Submitted By: Lee Smith
Found on the China Daily website, the two articles that I present here (”No Room for Laxity When It Comes To Food Safety”) and here (”Safe For All Should Be The Recipe”), are spreading wide controversy over China’s food safety issues. While reading them, there were some pretty interesting issues that were brought to my attention. Honestly, I cannot say that I am surprised by China’s issues with their food safety regulations and management. In both articles, the writers focus on China’s current problems with food safety and how they plan to deal with these issues in the future.
The major issues that have been brought forth are: contamination of food by unregulated pesticides, poor packaging and preservation, and finally infestation by parasites. One example of these issues includes a case of parasite-infested snails that sickened 87 people in a Hong Kong restaurant. Another example was industrial dye used on leather, floor polish & household chemicals was found to have been feed to hens and ducks to make their egg yolks red in color.
You might be asking why this issue is happening in an age of technology and science? According to the Chinese government, outdated production methods and laws, followed by the primitive mobility of transportation are primarily to blame. In addition to these setbacks, China currently has ten (10) different agencies regulating its food system each designated to specific areas of concentration. Overlap in these regulatory agencies often leads to grower, transporter and consumer needs not being met when problems do arise.
Fortunately China is taking action.

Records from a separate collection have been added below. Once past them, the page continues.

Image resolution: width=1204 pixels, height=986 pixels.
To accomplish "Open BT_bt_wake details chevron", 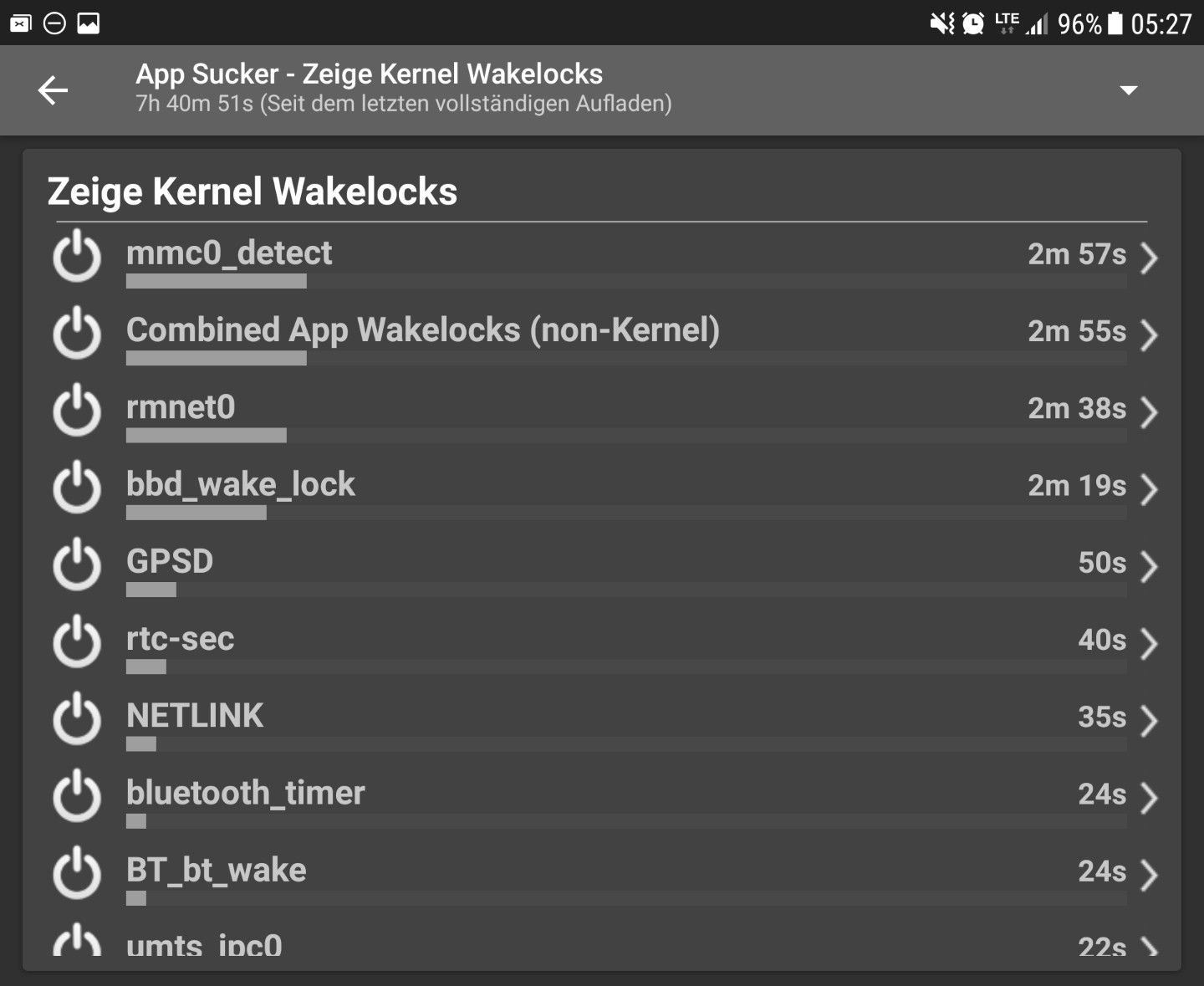I will (x=1149, y=875).
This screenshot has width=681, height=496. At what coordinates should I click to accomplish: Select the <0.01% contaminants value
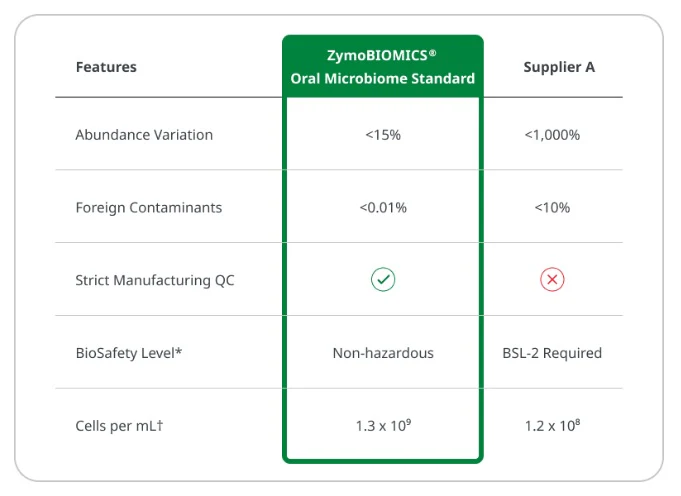(x=383, y=208)
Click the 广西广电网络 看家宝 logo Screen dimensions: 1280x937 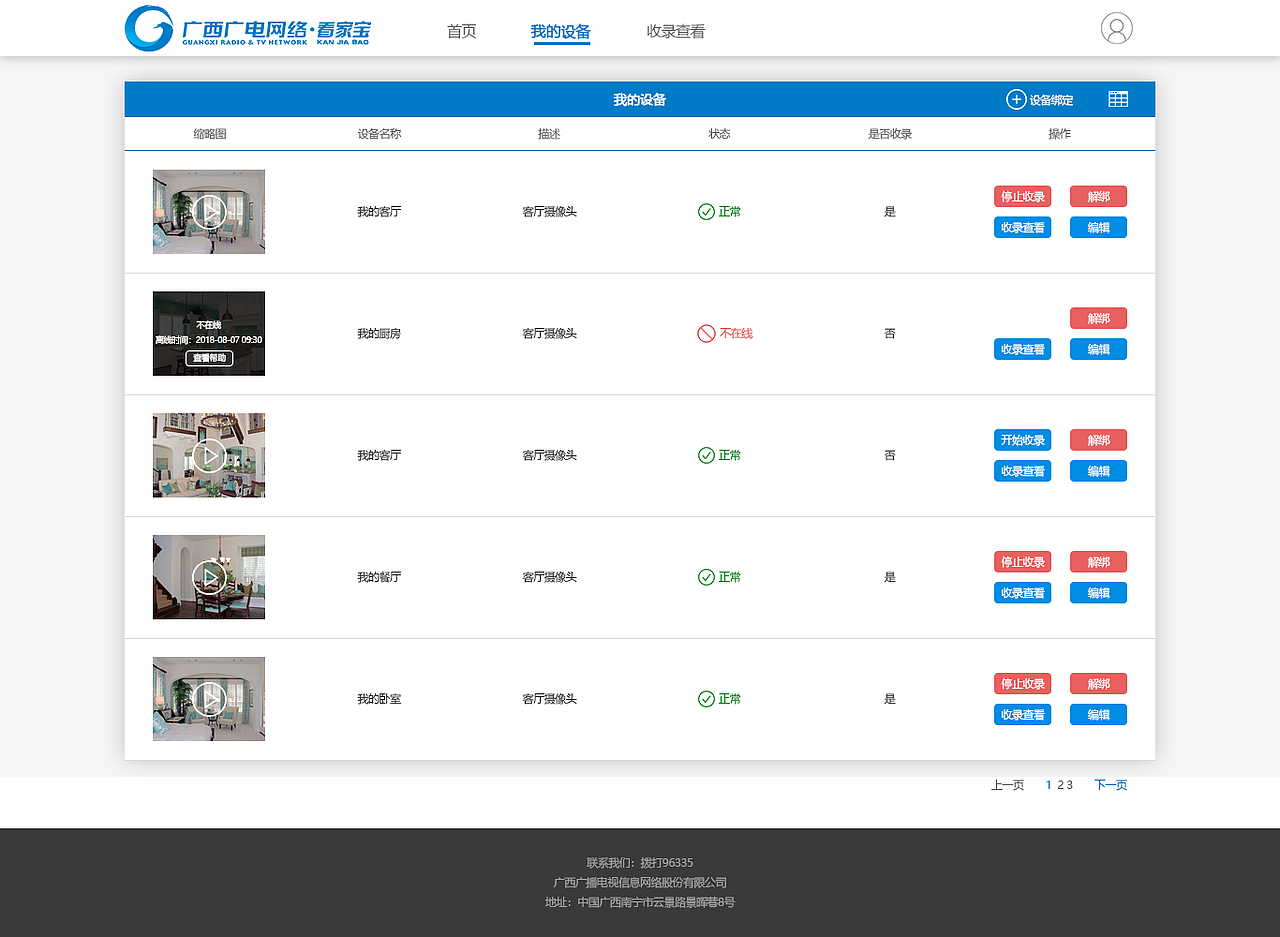coord(245,28)
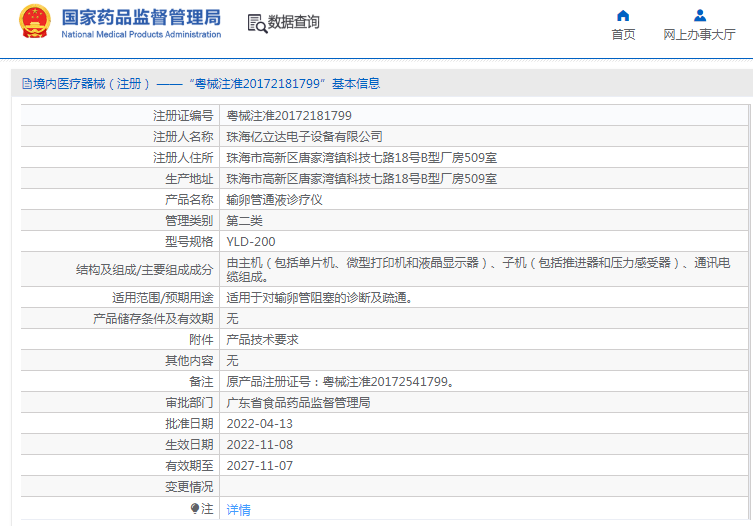Click registration number value 粤械注准20172181799

[x=289, y=116]
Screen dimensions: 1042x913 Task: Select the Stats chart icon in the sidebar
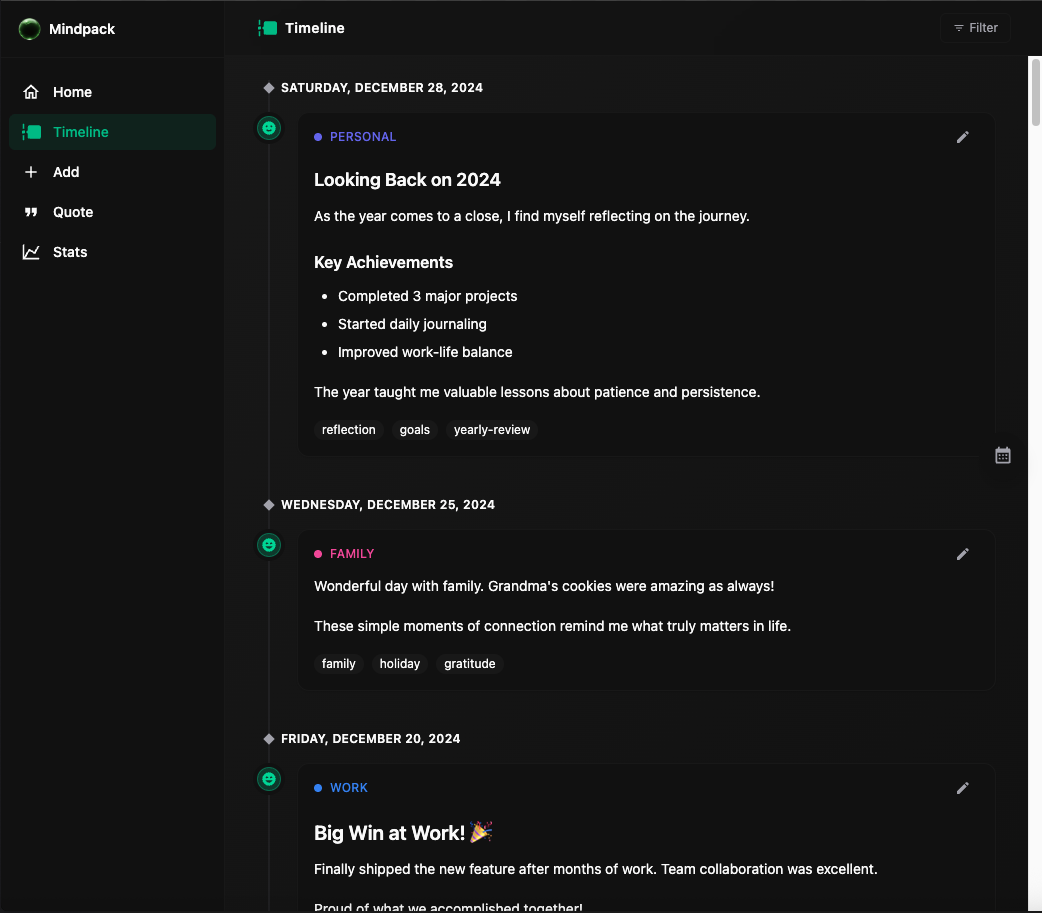pyautogui.click(x=31, y=252)
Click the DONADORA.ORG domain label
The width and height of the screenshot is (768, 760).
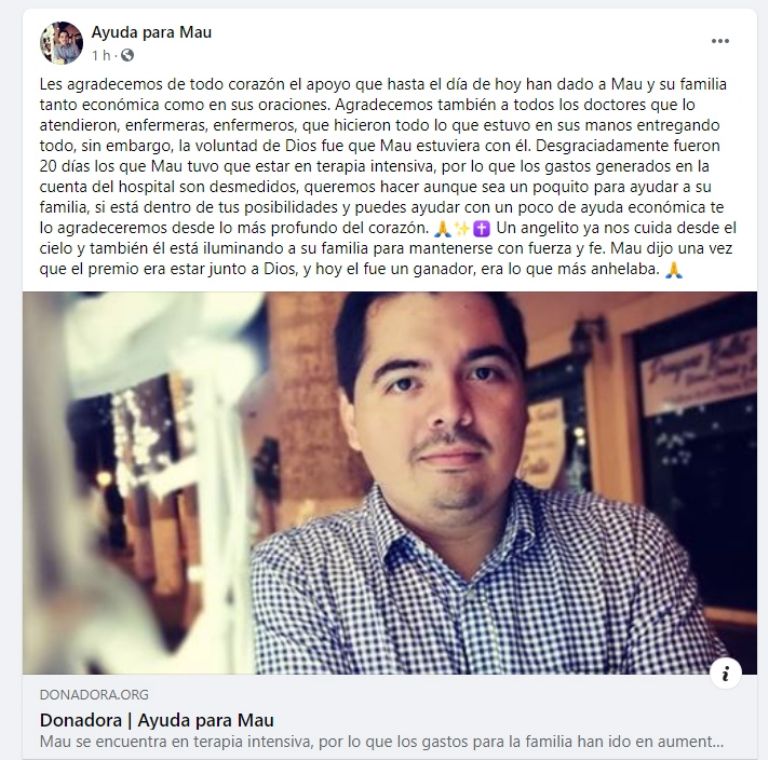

According to China Daily many food safety authorities are beginning to enforce China’s food safety regulations and new round of food safety laws will be coming out this May of 2007.
One article makes reference to international companies being too lenient on Chinese food safety standards. This same article also mentions multinational companies such as KFC, Nestle, Kraft, Heinz and Haagen–Dazs have come under fire with China’s food safety guidelines with accusations of creating double standards for the quality of food they are producing. For example, KFC is being accused of reusing frying oil for up to 10 days and also adding a carcinogenic called magnesium trisilicate to prolong the oils’ life. (Note: this many not be a bad thing, it is just how the article presents it.)
Questions
As our food has to travel farther to get to our dinner table, how do countries as large as China and the US maintain safety?
In the end who is responsible for managing our food safety? In China it is the government, is the same true in the US?
What does the future hold for China’s food supply?
Professor Carr addendum: Good post. Critically important topic to both agriculture and business. Click on this excellent China Law blog post and its discussion thread (”Don’t Drink the Water, Don’t Breathe the Air, Don’t Eat the Food, and Don’t Wear the Shoes“) that relates to Lee’s post. Think of the business opportunities, across a variety of industries, that need to and will develop to help solve and clean up these food safety issues in China!!!